Copy out the entries below exactly as they stand, but only from the line containing "Accept All (350, 2306)" through the line containing "ARTICOLI CORRELATI (375, 1539)".

[Data extracts]
Content starts
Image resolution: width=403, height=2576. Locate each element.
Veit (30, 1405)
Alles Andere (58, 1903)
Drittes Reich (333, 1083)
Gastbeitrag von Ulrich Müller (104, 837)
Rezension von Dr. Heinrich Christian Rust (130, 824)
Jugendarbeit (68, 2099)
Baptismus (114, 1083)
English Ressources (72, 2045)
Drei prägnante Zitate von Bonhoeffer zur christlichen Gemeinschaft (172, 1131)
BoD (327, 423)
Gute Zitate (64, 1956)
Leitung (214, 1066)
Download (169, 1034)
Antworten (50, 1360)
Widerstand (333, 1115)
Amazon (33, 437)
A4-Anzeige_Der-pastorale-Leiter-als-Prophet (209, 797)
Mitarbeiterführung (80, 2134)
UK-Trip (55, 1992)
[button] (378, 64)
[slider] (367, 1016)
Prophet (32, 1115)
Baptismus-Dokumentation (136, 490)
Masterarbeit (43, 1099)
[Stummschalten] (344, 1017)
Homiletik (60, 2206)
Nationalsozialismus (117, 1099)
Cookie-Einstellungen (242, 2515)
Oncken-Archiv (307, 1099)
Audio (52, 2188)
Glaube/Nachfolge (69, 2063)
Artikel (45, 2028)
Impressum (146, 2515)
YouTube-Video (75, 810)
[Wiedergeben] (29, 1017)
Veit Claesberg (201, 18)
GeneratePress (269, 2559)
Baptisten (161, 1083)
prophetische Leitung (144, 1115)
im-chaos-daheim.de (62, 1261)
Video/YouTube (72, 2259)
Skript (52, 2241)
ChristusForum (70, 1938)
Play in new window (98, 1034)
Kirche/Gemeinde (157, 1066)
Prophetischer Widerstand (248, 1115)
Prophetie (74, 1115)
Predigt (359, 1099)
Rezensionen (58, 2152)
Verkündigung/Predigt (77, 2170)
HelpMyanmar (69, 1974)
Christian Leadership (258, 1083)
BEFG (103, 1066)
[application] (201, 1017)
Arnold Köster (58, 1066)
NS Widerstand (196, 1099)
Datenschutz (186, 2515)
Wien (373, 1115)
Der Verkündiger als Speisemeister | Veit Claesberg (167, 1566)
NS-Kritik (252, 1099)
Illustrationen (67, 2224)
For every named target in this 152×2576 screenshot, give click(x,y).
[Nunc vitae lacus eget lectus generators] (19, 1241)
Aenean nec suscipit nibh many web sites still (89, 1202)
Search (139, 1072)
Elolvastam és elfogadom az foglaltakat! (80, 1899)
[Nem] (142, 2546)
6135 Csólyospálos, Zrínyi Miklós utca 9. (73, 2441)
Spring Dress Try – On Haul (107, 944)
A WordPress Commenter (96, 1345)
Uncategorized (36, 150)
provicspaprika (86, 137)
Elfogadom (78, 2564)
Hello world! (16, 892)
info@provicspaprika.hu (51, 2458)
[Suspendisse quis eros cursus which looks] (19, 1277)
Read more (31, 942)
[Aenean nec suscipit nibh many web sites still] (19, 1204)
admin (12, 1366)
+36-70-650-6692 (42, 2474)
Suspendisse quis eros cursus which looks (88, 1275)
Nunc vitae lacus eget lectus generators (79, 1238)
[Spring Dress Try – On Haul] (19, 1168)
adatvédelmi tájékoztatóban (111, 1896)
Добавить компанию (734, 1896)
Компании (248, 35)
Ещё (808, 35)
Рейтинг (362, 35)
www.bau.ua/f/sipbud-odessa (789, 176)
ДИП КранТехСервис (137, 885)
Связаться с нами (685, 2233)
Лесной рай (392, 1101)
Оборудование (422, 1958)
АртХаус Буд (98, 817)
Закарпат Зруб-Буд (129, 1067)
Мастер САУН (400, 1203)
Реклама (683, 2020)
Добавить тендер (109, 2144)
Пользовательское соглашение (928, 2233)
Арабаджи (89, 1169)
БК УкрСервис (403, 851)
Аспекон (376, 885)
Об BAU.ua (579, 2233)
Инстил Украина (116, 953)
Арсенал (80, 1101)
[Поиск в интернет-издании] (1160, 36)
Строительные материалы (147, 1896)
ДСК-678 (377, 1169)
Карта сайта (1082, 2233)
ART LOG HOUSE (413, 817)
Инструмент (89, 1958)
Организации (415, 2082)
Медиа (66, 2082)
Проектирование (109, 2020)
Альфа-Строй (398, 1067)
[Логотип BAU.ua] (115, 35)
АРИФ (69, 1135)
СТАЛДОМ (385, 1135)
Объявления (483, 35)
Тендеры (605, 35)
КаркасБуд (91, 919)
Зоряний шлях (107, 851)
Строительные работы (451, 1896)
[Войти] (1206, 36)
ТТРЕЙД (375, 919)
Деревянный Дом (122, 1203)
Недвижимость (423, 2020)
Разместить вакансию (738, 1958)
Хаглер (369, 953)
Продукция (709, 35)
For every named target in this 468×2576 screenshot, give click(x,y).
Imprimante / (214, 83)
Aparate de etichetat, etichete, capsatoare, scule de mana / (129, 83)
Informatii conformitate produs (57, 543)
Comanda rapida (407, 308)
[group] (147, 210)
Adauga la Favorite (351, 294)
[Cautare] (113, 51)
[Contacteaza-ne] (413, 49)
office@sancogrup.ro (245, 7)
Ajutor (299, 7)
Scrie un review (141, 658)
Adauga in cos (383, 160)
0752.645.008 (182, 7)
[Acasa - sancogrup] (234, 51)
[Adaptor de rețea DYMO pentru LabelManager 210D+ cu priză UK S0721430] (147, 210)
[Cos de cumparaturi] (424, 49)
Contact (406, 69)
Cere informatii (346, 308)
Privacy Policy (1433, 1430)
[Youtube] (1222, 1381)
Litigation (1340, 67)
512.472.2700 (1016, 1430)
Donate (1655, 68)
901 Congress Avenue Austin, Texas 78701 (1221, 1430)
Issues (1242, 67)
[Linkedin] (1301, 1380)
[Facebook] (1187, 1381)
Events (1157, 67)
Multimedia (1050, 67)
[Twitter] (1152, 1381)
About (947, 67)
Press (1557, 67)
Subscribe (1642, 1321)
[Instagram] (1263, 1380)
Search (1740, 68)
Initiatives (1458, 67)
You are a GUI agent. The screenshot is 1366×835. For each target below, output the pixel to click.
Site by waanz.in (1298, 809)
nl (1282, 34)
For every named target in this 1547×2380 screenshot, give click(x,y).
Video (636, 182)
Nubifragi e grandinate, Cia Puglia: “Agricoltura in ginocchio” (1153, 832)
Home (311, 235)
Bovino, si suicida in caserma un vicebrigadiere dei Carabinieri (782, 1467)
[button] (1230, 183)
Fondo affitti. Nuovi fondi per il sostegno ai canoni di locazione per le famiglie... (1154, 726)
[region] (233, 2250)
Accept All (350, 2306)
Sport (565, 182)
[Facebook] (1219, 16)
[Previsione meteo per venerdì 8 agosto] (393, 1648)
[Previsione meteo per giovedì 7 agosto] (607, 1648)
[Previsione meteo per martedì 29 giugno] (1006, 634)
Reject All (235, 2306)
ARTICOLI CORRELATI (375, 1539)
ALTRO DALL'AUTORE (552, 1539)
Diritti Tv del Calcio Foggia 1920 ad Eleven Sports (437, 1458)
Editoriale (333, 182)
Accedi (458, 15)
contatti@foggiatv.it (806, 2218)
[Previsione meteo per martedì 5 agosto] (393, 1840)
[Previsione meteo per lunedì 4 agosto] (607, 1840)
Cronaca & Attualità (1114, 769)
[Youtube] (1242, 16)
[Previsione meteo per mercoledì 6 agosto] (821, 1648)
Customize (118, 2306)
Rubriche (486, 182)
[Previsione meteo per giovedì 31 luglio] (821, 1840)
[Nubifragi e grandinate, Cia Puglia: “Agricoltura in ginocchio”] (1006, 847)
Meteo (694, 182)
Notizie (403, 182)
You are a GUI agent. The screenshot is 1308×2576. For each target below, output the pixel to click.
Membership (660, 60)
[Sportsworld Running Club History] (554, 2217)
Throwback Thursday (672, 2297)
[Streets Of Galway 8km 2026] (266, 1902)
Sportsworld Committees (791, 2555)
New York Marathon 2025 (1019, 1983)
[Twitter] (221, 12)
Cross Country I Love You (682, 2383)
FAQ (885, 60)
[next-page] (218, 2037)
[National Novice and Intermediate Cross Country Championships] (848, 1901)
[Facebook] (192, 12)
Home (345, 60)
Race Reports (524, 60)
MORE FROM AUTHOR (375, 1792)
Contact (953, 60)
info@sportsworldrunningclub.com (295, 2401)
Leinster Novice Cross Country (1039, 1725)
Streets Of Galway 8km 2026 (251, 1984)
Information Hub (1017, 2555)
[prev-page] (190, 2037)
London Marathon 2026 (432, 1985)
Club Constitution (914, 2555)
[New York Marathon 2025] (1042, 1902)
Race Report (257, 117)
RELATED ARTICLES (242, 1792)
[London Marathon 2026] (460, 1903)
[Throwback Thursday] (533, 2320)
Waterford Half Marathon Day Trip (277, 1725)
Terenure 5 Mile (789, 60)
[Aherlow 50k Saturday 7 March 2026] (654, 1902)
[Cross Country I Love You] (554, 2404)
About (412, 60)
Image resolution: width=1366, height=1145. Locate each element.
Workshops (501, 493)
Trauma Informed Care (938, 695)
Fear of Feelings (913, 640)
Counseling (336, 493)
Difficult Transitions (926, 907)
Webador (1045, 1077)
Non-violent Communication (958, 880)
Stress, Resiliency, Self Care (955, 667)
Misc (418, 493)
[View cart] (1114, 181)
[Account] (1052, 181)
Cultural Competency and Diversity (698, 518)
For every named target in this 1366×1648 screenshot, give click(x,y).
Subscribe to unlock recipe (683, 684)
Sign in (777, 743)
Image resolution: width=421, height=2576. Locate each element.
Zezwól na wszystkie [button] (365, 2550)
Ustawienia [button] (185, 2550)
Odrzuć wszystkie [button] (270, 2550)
Content ends
[Answer to this exercise]
Accept All (350, 2306)
Sport (565, 182)
[Facebook] (1219, 16)
[Previsione meteo per venerdì 8 agosto] (393, 1648)
[Previsione meteo per giovedì 7 agosto] (607, 1648)
[Previsione meteo per martedì 29 giugno] (1006, 634)
Reject All (235, 2306)
ARTICOLI CORRELATI (375, 1539)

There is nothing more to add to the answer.